Teens Texting and Driving
By Tara Parker-Pope
Dan Gill for The New York Times
When I first saw a New York Times photo of a teen texting while driving, I had assumed it was just a photo illustration. The picture showed the driver texting with both hands ”” a youth in the passenger seat was steadying the wheel. The spedometer visible in the photo suggested the car was moving at 60 miles per hour. It was too crazy and too horrible to be real.
But I learned this weekend that the photo is real ”” captured by coincidence while a Times photographer working on an unrelated story was riding in the back seat.
Public Editor Clark Hoyt explored the origins of the photo in his latest column, A Dramatic Photo: Was It Real?
The photographer, Dan Gill, a freelancer, took the picture last November while on assignment for The Times for an entirely different story – an H.I.V. scare at a St. Louis high school. He said the picture was not staged and that he was just doing what Times editors asked: recording the lives of some students at the school. Gill said he had several conversations with a Times photo editor about issues like whether to ride with kids when they drove to a mall to meet girls. He suggested he do it to build rapport, and the editor agreed.

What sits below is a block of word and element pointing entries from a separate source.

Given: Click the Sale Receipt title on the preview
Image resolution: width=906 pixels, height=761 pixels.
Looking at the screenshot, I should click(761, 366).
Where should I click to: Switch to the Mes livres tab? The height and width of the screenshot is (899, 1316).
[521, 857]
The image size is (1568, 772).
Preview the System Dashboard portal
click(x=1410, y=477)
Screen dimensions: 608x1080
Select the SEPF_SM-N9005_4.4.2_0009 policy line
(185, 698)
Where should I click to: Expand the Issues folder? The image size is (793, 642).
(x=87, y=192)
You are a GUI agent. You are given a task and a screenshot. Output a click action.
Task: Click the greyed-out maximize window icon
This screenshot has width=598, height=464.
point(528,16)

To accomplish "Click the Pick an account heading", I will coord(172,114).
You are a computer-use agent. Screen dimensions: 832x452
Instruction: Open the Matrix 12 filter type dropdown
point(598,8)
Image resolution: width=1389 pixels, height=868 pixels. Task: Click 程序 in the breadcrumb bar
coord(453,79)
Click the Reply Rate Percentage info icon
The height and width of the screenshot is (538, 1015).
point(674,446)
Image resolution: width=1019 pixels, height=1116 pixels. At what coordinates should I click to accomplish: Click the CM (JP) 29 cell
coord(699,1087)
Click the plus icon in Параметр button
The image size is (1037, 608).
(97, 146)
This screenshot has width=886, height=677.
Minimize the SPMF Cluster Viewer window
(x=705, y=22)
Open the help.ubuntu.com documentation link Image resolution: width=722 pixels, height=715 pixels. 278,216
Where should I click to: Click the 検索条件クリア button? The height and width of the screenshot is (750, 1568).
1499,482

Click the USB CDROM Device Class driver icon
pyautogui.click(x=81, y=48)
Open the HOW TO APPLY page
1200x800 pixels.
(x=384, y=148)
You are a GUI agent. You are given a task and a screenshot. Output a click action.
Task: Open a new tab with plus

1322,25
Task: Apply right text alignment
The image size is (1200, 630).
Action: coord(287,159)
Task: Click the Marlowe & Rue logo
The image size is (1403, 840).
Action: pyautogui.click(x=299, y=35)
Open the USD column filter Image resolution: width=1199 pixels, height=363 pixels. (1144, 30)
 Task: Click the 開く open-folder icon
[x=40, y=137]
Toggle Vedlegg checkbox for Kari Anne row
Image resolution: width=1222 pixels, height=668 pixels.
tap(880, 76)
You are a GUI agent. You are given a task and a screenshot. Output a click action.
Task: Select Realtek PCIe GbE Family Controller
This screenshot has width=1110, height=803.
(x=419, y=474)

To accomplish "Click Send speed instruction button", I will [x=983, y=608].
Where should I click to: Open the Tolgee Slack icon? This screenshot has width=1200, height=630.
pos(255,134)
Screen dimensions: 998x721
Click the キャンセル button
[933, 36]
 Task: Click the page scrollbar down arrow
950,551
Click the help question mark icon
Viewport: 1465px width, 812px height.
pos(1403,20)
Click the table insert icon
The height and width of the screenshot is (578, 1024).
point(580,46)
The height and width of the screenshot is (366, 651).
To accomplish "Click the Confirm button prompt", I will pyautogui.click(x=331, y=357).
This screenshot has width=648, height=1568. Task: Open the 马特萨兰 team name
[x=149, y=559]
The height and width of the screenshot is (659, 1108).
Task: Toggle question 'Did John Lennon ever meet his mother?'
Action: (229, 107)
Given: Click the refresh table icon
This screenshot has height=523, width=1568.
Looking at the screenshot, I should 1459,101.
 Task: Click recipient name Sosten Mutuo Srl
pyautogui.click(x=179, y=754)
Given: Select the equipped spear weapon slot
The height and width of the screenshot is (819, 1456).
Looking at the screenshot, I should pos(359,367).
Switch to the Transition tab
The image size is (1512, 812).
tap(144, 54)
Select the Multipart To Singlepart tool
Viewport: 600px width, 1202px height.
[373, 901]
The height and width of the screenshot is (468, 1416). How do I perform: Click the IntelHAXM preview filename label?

On the way, Gill said, the driver was constantly texting what he called “one of his girls.” Gill, buckled in the back seat, said the moment he captured, when the passenger took the wheel, lasted no more than 30 seconds. “There were no wild movements of the vehicle,” he said. “It didn’t raise the hairs on the back of my neck.” In fact, he said, “It was done so quickly it seemed like common practice – not that it was safe. It wasn’t safe.” …
Gill said he knew the behavior was dangerous and probably illegal, but he had the sense that the kids did it all the time. “Would they have done this if I wasn’t there? I think they absolutely would,” he said. “Do they do it now? I think they do.”
Readers have debated whether Mr. Gill should have taken the picture or stopped the dangerous driving behavior. But in my view, thank goodness he had the sense to snap the photo. I think it illustrates better than any story could how routine texting and driving has become for many teens. I hope parents will show the photo to their kids and have regular conversations about the perils of driving while texting.